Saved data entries
# # # #

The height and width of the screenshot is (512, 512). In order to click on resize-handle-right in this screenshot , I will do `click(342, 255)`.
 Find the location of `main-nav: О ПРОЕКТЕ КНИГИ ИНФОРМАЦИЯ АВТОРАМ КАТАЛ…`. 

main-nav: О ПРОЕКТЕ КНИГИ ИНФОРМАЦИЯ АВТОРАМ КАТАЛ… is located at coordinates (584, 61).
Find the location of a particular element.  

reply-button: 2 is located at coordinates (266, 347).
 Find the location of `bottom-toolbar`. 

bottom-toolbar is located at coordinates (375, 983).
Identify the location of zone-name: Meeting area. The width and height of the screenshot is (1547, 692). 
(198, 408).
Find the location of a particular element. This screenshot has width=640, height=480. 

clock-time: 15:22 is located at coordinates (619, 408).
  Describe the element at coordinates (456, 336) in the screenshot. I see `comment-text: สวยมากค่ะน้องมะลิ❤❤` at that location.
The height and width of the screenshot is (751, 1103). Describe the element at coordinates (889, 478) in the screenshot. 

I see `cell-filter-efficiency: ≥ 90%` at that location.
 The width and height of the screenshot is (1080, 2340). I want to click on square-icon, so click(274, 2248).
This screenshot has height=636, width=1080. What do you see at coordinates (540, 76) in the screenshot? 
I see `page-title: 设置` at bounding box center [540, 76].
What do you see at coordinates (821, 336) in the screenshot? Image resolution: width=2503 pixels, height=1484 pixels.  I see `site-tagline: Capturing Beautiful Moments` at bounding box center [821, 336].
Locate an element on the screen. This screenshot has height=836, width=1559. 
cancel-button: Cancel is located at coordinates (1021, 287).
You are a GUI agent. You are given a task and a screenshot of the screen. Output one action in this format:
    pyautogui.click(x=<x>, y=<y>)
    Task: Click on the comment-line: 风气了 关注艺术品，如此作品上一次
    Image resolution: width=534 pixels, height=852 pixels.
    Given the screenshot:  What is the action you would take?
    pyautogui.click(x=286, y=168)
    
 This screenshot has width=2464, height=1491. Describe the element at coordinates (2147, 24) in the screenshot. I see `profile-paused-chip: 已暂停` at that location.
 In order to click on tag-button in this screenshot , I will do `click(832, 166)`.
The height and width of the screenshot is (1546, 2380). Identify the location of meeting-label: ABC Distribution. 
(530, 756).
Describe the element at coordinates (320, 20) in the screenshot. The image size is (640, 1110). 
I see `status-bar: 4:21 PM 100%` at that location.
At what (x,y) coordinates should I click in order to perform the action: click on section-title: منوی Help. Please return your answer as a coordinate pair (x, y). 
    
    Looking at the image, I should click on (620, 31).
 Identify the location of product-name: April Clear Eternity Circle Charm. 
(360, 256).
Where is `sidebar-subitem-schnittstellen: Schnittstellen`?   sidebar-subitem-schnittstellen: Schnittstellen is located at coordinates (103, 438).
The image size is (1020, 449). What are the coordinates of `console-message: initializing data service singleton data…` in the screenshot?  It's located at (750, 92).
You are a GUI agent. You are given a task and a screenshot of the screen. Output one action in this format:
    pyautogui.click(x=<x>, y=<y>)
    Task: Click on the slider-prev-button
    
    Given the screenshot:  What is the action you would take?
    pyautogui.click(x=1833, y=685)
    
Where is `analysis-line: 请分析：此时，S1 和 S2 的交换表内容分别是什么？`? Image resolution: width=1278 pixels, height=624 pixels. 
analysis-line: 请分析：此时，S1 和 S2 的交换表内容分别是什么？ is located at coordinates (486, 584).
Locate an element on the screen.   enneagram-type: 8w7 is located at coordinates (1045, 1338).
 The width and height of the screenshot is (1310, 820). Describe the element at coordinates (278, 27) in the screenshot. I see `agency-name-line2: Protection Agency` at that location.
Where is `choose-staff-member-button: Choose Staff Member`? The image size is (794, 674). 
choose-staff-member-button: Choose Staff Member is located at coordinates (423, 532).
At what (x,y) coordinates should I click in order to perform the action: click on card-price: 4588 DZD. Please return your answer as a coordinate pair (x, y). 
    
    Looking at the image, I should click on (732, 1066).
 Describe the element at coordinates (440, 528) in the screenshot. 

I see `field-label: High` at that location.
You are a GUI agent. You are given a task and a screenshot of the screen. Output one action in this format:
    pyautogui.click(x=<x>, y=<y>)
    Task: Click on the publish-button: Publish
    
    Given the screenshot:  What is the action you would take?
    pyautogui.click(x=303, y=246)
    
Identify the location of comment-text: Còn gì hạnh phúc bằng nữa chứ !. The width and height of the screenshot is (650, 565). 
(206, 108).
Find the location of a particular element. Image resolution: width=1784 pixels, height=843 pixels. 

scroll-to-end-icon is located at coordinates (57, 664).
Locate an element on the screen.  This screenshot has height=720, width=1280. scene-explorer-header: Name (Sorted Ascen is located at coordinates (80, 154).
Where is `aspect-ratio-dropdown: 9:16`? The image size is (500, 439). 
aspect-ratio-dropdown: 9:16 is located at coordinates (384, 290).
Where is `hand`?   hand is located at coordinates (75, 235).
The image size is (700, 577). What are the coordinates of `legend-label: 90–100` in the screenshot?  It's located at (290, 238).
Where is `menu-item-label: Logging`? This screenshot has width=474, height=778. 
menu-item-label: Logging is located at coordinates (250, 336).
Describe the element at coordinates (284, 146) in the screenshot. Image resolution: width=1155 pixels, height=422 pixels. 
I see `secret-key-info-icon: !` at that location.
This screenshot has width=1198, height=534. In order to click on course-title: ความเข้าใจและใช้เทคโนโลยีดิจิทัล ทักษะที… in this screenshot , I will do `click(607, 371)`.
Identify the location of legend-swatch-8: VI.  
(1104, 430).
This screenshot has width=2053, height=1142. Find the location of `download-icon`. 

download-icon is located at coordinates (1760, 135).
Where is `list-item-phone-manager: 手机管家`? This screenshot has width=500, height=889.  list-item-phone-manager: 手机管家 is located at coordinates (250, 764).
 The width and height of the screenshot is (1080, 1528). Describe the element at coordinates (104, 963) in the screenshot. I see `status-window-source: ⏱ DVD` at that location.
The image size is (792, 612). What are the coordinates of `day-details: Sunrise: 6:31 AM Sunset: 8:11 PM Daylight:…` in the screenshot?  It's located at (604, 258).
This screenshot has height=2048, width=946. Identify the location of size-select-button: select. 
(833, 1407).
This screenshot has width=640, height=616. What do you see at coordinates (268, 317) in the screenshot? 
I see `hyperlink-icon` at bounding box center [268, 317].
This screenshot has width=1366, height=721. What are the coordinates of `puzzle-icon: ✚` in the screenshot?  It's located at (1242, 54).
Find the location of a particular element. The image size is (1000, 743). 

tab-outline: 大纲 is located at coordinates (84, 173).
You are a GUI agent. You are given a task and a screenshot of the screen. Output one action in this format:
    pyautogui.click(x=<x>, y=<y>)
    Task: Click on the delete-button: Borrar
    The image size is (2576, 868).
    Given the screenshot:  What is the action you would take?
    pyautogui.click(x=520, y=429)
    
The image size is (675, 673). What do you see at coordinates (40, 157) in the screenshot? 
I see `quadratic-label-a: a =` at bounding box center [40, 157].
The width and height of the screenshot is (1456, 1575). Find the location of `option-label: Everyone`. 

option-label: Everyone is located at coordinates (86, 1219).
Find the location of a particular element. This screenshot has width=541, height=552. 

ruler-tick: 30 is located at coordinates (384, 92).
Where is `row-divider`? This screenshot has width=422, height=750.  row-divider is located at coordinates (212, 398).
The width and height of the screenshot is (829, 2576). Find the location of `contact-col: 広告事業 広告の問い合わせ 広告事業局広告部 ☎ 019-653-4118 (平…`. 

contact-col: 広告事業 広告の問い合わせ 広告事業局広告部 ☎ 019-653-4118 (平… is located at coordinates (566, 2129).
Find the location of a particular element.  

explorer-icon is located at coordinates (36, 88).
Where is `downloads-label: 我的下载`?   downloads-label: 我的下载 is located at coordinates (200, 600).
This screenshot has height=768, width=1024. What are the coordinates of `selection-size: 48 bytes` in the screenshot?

# # # #

> [WHAT IS EXPECTED]
List each line from the rows above that contains the word "ПРОЕКТЕ".

> [FINAL ANSWER]
 Find the location of `main-nav: О ПРОЕКТЕ КНИГИ ИНФОРМАЦИЯ АВТОРАМ КАТАЛ…`. 
main-nav: О ПРОЕКТЕ КНИГИ ИНФОРМАЦИЯ АВТОРАМ КАТАЛ… is located at coordinates (584, 61).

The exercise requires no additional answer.